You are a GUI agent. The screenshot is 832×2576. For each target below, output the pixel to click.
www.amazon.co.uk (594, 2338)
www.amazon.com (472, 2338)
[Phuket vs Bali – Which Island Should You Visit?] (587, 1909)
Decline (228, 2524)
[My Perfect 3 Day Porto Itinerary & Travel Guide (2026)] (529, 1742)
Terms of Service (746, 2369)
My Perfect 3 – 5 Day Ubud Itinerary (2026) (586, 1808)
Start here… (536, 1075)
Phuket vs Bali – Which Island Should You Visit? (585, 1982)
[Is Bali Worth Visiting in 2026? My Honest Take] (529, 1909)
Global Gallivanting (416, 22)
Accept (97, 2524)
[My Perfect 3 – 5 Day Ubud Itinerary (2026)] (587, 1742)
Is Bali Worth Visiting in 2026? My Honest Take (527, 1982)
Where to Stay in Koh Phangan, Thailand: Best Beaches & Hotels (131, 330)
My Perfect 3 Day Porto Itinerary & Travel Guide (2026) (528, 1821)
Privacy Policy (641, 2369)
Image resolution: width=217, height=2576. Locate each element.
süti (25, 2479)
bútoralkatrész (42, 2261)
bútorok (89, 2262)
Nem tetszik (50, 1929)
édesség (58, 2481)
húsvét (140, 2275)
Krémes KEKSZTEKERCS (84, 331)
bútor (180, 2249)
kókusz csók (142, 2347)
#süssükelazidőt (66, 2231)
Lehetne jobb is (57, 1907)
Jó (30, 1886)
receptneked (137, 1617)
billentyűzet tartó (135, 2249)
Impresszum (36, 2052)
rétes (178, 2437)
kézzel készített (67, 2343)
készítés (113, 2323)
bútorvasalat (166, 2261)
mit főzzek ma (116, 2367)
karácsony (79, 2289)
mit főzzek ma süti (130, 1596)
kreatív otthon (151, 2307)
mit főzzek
────
▸ TASK INSTRUCTIONS
Write out the data again in full. Match it exactly.

▸ ANSWER BOX
You are a GUI agent. The screenshot is 832×2576. For each target below, output the pixel to click.
www.amazon.co.uk (594, 2338)
www.amazon.com (472, 2338)
[Phuket vs Bali – Which Island Should You Visit?] (587, 1909)
Decline (228, 2524)
[My Perfect 3 Day Porto Itinerary & Travel Guide (2026)] (529, 1742)
Terms of Service (746, 2369)
My Perfect 3 – 5 Day Ubud Itinerary (2026) (586, 1808)
Start here… (536, 1075)
Phuket vs Bali – Which Island Should You Visit? (585, 1982)
[Is Bali Worth Visiting in 2026? My Honest Take] (529, 1909)
Global Gallivanting (416, 22)
Accept (97, 2524)
[My Perfect 3 – 5 Day Ubud Itinerary (2026)] (587, 1742)
Is Bali Worth Visiting in 2026? My Honest Take (527, 1982)
Where to Stay in Koh Phangan, Thailand: Best Beaches & Hotels (131, 330)
My Perfect 3 Day Porto Itinerary & Travel Guide (2026) (528, 1821)
Privacy Policy (641, 2369)
Image resolution: width=217, height=2576. Locate each element.
süti (25, 2479)
bútoralkatrész (42, 2261)
bútorok (89, 2262)
Nem tetszik (50, 1929)
édesség (58, 2481)
húsvét (140, 2275)
Krémes KEKSZTEKERCS (84, 331)
bútor (180, 2249)
kókusz csók (142, 2347)
#süssükelazidőt (66, 2231)
Lehetne jobb is (57, 1907)
Jó (30, 1886)
receptneked (137, 1617)
billentyűzet tartó (135, 2249)
Impresszum (36, 2052)
rétes (178, 2437)
kézzel készített (67, 2343)
készítés (113, 2323)
bútorvasalat (166, 2261)
mit főzzek ma (116, 2367)
karácsony (79, 2289)
mit főzzek ma süti (130, 1596)
kreatív otthon (151, 2307)
mit főzzek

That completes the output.